_Provided records_
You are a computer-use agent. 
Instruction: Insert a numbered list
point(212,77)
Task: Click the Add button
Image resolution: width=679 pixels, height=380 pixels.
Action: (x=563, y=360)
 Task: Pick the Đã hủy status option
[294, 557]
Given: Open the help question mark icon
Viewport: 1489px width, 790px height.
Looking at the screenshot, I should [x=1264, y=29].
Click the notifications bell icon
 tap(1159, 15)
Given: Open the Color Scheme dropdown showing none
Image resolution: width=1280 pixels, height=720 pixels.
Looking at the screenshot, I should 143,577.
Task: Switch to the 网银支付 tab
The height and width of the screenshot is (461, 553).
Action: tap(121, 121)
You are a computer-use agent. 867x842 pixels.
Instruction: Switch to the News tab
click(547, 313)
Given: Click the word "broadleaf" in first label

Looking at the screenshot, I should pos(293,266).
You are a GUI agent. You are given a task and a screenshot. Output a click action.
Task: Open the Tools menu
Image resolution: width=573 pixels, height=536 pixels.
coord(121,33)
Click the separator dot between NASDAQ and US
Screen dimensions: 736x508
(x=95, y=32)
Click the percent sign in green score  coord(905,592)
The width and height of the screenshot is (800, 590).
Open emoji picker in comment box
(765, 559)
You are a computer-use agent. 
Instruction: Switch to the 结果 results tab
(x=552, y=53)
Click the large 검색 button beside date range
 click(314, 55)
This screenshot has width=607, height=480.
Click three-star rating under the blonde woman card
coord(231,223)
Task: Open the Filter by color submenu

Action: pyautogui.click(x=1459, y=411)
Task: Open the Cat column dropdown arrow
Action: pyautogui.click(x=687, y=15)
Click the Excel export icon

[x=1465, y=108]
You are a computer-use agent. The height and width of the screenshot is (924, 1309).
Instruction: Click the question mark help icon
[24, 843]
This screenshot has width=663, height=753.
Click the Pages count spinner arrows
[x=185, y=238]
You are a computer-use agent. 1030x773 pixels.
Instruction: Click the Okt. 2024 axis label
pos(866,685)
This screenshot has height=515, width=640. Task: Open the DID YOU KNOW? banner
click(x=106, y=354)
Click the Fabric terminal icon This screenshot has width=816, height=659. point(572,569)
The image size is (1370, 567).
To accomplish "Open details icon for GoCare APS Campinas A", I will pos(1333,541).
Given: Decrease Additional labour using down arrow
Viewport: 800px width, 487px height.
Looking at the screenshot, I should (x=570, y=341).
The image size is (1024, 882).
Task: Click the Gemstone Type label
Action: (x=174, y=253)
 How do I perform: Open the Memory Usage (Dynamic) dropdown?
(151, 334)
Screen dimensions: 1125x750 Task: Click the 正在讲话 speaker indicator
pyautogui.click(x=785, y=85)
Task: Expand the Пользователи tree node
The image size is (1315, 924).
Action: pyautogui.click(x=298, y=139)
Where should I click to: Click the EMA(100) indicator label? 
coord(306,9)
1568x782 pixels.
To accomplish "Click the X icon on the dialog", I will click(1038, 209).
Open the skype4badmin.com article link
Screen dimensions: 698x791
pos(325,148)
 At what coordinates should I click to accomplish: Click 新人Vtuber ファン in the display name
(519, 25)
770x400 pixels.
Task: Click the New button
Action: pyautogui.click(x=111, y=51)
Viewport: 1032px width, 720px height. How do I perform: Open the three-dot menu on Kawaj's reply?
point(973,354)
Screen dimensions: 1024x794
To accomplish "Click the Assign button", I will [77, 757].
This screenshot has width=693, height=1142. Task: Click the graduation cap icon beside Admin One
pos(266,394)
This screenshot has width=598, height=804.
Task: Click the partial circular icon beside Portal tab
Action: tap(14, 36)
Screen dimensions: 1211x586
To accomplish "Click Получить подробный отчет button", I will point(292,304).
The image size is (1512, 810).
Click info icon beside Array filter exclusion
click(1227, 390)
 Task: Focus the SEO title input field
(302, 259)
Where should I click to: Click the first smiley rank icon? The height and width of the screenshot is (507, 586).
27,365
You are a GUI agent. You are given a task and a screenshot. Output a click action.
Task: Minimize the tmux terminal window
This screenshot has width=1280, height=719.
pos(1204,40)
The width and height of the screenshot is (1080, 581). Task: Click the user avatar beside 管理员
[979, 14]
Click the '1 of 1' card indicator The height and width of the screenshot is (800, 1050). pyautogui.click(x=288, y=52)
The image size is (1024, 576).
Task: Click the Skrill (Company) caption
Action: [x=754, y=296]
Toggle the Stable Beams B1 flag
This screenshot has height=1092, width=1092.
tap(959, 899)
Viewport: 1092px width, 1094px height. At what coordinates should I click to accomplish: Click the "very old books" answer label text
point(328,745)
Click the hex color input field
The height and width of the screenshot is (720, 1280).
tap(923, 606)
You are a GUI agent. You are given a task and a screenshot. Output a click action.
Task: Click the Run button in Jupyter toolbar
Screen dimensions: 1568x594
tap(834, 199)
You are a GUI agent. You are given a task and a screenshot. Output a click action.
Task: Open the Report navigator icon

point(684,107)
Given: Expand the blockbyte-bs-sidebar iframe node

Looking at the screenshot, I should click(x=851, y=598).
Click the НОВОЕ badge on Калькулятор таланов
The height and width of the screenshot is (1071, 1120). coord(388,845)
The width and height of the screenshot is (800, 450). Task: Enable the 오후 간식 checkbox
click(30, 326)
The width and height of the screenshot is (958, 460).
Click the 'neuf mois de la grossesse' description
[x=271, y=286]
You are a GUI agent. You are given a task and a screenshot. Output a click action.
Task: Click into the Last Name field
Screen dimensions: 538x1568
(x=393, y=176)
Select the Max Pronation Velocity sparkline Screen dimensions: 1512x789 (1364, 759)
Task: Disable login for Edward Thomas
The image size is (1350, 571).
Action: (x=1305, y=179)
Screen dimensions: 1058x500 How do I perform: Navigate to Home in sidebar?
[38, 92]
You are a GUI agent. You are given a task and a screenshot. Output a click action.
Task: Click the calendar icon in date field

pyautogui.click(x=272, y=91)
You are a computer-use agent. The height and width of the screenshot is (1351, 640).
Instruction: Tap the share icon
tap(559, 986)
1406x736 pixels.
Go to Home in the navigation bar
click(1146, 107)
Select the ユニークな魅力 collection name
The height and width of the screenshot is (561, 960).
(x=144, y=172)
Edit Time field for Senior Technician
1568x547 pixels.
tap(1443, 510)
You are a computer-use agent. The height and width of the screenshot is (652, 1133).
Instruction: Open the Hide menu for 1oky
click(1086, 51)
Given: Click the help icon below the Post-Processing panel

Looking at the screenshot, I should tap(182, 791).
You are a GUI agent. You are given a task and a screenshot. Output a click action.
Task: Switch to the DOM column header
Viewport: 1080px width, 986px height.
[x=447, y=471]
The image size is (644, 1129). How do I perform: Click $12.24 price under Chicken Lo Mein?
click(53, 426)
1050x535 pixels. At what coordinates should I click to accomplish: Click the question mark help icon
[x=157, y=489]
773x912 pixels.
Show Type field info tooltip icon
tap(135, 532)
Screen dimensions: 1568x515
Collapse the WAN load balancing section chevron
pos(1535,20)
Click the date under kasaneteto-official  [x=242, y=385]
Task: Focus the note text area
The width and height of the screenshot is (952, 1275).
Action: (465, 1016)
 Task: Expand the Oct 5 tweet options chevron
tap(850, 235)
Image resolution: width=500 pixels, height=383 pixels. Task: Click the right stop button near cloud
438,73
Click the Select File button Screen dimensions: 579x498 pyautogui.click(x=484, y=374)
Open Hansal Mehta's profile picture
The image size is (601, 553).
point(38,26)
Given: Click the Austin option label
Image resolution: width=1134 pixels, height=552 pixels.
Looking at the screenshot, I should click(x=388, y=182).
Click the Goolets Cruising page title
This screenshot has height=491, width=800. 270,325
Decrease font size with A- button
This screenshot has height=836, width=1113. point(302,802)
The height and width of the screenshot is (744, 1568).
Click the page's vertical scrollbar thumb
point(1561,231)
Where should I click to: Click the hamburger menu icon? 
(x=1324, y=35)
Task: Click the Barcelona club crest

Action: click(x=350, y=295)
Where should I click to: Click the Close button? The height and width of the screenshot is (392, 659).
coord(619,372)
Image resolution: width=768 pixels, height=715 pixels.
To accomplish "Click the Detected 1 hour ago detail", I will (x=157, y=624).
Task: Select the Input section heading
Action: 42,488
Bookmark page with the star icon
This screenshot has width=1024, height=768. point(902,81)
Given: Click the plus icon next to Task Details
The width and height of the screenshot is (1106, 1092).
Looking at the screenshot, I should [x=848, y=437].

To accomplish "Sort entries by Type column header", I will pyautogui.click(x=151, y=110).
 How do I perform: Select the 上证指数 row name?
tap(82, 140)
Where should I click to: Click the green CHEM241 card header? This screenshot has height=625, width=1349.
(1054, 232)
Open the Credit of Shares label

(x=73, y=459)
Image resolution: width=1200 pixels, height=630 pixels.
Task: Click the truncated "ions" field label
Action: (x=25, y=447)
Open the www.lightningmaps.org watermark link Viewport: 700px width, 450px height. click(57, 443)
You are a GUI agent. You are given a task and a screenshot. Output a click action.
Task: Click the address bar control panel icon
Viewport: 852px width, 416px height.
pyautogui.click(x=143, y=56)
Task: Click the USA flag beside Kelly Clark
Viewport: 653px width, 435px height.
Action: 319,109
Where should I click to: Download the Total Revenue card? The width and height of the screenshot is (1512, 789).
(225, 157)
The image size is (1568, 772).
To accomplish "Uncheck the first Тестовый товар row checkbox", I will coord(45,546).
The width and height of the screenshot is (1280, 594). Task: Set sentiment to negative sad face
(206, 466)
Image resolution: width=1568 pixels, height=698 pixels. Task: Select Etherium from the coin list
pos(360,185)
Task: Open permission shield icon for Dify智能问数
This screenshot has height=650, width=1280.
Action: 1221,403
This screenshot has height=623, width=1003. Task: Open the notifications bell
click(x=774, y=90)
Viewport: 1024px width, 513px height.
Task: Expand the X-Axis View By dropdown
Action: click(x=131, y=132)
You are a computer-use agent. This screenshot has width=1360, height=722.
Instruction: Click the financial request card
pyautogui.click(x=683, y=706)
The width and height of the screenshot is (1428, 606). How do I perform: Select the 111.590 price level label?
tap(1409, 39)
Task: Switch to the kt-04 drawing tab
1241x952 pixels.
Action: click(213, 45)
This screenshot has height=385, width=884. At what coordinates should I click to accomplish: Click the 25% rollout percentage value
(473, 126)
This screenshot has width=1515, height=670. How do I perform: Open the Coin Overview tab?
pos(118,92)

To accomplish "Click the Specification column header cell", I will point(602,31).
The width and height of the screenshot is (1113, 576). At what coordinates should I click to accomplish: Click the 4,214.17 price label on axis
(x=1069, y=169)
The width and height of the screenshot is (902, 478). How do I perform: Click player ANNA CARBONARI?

_Task to carry out_
With the line that has "Task: Switch to the DOM column header" as the first and the line that has "Screen dimensions: 1568x515" as the last, repeat exactly that run of lines above and no more.

_Output of the exercise_
Task: Switch to the DOM column header
Viewport: 1080px width, 986px height.
[x=447, y=471]
The image size is (644, 1129). How do I perform: Click $12.24 price under Chicken Lo Mein?
click(53, 426)
1050x535 pixels. At what coordinates should I click to accomplish: Click the question mark help icon
[x=157, y=489]
773x912 pixels.
Show Type field info tooltip icon
tap(135, 532)
Screen dimensions: 1568x515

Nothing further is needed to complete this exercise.